ヨーガとは

その5
では、立川博士の説明で、わかりにくいと思われる文をさらに引用し、解説してみましょう。博士は「古典ヨーガは霊(れい)我(が)と原質(げんしつ)の二原理を立てるサーンキャ哲学にもとづいており、ハタ・ヨーガは一元論を主張するヴェーダンタ哲学にもとづいている」と述べています。サーンキャ哲学とは何でしょうか。前に二元論の説明で、簡単に触れたことがありますが、ここで、もう1度、解説しておきましょう。サーンキャ哲学は、サーンキャ学派の思想を言います。この学派もインドの正統派に属します。実は、ヨーガ学派と親密な関係にあって、思想的には類似しています。インド学者の宮元(みやもと)啓一(けいいち)氏の説明を引用してみましょう。
 サーンキヤ哲学は、精神原理(プルシャ、自己)と非精神原理(プラクリティ、原質)とを峻別(しゅんべつ)する二元論です。自己は身心や環境とは別のものとされます。つまり、身心や環境は、非精神原理から流出したものなのです。ですから、同じ二元論というとすぐに連想されるデカルトの二元論とは内容がまったく違います。デカルトは、実体を精神的実体と物質的実体とに分けますが、精神的実体として彼が考えたのは心に他なりませんでした。

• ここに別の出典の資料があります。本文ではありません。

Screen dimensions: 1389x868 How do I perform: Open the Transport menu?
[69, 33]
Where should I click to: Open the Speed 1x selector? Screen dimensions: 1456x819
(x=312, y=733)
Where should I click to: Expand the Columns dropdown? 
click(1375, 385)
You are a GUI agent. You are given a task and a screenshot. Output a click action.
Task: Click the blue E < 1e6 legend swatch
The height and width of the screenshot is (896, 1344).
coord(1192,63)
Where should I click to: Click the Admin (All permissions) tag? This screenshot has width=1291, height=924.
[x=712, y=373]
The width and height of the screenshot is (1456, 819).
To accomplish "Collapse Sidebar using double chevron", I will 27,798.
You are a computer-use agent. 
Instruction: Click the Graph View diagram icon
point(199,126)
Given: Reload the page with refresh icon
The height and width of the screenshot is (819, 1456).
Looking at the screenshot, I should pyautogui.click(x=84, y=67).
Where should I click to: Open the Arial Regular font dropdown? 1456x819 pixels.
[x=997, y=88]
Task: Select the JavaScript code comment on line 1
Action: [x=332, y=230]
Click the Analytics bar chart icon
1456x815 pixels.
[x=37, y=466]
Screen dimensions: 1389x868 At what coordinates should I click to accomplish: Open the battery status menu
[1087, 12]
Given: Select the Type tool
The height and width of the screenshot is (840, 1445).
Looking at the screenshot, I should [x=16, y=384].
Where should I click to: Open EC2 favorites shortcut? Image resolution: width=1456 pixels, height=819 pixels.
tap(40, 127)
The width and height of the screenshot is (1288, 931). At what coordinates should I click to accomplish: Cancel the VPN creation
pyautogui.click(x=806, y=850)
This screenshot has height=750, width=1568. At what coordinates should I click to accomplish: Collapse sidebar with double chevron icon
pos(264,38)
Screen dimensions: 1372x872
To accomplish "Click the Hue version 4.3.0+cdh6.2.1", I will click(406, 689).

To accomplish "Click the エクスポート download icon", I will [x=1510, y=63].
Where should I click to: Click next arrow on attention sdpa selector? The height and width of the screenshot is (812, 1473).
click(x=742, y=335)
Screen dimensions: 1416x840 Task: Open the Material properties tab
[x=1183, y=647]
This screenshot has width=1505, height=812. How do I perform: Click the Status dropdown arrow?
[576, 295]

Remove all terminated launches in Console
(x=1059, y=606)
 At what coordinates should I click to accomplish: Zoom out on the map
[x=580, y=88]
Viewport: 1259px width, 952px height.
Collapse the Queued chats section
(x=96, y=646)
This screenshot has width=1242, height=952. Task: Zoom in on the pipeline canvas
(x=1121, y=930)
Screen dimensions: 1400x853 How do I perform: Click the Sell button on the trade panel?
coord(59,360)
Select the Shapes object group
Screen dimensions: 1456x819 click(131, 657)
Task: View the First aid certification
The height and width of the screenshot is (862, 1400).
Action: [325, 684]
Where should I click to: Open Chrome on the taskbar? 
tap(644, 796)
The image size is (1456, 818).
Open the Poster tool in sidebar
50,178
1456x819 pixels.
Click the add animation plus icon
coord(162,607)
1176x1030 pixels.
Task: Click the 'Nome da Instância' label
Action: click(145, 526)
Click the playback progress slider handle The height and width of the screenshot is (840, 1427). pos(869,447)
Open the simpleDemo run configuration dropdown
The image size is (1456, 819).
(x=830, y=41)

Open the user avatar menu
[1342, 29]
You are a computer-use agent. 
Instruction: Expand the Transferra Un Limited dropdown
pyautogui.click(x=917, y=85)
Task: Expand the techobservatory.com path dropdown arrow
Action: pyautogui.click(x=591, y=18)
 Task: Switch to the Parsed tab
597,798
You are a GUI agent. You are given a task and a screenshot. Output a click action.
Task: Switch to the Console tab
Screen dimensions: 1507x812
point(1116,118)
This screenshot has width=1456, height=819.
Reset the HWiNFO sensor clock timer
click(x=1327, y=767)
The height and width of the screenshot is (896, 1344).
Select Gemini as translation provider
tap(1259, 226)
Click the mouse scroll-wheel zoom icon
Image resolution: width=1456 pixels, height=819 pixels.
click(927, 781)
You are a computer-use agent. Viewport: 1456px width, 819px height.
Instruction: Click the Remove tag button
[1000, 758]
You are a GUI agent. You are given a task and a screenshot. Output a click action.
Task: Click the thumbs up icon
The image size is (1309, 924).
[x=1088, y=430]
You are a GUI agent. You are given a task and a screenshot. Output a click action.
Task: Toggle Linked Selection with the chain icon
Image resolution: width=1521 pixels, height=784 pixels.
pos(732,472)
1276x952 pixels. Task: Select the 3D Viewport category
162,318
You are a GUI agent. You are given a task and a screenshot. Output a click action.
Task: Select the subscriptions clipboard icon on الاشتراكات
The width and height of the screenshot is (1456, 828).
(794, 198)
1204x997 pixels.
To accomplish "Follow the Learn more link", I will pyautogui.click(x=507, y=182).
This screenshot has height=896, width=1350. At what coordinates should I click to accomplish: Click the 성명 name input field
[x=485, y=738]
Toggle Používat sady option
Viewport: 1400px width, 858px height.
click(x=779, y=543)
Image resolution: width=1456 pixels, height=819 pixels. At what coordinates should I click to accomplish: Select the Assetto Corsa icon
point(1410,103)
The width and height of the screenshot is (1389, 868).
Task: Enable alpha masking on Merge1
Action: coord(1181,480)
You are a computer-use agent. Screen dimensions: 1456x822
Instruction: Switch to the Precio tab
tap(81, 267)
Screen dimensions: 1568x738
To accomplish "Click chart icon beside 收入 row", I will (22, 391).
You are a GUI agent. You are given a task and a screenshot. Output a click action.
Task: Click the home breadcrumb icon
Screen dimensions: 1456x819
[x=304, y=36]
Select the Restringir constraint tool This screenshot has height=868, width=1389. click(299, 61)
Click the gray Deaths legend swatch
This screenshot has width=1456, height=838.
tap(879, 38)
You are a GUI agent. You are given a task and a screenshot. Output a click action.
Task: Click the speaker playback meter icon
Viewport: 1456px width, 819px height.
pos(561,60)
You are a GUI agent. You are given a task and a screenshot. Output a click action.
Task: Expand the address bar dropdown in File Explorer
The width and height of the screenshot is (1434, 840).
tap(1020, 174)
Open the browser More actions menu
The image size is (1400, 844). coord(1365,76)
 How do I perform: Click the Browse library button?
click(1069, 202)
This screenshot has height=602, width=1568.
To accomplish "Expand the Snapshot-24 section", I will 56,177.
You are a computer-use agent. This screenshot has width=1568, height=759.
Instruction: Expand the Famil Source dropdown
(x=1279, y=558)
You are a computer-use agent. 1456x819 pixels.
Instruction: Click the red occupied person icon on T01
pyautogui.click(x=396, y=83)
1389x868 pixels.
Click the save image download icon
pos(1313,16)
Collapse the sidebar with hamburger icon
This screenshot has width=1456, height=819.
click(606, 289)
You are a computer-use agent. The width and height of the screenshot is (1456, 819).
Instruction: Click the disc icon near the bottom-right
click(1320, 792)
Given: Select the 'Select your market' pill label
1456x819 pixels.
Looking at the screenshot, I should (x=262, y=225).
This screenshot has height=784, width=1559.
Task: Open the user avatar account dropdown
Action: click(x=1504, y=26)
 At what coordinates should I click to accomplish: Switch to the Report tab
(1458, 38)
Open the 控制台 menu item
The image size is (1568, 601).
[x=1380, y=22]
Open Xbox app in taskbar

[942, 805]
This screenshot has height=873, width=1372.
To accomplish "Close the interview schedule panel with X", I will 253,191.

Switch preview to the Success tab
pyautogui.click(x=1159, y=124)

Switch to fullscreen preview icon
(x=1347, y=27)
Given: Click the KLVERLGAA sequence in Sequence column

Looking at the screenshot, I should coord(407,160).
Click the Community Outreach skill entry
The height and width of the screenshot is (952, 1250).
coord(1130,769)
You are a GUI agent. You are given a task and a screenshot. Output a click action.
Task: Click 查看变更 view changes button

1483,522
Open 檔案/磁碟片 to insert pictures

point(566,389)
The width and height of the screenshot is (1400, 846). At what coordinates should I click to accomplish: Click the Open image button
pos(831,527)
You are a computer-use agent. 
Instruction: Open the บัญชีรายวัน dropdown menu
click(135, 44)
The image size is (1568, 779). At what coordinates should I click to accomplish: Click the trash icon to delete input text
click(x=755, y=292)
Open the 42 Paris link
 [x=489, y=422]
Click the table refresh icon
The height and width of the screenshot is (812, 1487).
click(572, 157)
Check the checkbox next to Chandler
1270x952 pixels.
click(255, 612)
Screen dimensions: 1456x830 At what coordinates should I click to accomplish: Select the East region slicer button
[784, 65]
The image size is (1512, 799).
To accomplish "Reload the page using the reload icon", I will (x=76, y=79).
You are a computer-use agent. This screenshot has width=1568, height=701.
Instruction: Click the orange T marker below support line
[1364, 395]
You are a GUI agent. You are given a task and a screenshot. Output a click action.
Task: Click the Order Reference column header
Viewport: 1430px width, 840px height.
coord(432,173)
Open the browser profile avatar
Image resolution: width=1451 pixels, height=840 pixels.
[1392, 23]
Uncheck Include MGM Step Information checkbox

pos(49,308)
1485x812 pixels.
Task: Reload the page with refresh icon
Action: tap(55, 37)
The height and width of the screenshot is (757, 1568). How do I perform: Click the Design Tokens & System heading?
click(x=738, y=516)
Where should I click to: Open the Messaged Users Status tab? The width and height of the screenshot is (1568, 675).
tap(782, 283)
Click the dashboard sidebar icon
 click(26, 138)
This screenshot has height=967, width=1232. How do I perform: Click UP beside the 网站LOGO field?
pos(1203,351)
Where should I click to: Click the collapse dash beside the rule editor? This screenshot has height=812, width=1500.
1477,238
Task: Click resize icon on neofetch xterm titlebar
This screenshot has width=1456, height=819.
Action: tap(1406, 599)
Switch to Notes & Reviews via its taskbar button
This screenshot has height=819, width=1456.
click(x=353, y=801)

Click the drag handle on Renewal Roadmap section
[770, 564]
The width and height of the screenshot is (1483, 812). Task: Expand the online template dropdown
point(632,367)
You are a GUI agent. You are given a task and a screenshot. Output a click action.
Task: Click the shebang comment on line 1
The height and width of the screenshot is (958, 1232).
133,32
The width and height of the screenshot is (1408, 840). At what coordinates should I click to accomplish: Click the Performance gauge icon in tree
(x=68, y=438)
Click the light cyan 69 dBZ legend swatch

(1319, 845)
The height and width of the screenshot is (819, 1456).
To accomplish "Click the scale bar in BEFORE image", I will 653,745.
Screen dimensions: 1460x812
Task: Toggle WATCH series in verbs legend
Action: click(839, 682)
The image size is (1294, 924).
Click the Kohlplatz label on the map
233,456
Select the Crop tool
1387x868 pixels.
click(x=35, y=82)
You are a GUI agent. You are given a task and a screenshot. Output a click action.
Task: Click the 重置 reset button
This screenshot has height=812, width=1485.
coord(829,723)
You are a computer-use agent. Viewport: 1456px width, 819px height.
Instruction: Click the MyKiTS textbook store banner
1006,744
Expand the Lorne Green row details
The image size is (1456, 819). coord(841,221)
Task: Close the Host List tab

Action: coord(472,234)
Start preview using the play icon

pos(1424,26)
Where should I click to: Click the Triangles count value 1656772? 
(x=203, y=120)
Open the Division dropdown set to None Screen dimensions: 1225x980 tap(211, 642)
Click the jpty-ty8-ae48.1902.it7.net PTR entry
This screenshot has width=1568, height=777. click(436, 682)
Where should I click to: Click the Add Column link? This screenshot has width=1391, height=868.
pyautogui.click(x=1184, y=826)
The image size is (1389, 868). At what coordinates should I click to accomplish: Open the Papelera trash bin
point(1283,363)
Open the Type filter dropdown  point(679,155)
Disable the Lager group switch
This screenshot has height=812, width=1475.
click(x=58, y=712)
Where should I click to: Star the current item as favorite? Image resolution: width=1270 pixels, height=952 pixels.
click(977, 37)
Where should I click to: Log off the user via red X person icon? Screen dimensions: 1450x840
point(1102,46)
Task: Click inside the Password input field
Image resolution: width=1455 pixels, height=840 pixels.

…サーンキヤ哲学では、非精神的原理から流出したものが世界であり、自己は世界外存在だと考えられます。(宮元啓一『インドの「二元論哲学」を読むーイーシュヴァラクリシュナ『サーンキヤ・カーリカー』』2008,p.iii、ルビ私)
宮元氏の言う「精神原理」が立川博士の「霊我」に当たり、宮本氏の「非精神原理」が「原質」に相当します。先ほど、『ヨーガ・スートラ』の私訳で「鑑賞者(真の自分)」と訳したのは、「精神原理」「霊我」のことです。これは、物質世界と全く無関係な世界にいて、物質世界を「鑑賞」しています。本来の自己は、その「鑑賞者」「精神原理」「霊我」なのです。ざっとした解説で恐縮(きょうしゅく)ですが、『ヨーガ・スートラ』はサーンキャの二元論の立場に立っていることが、わかればよいと存じます。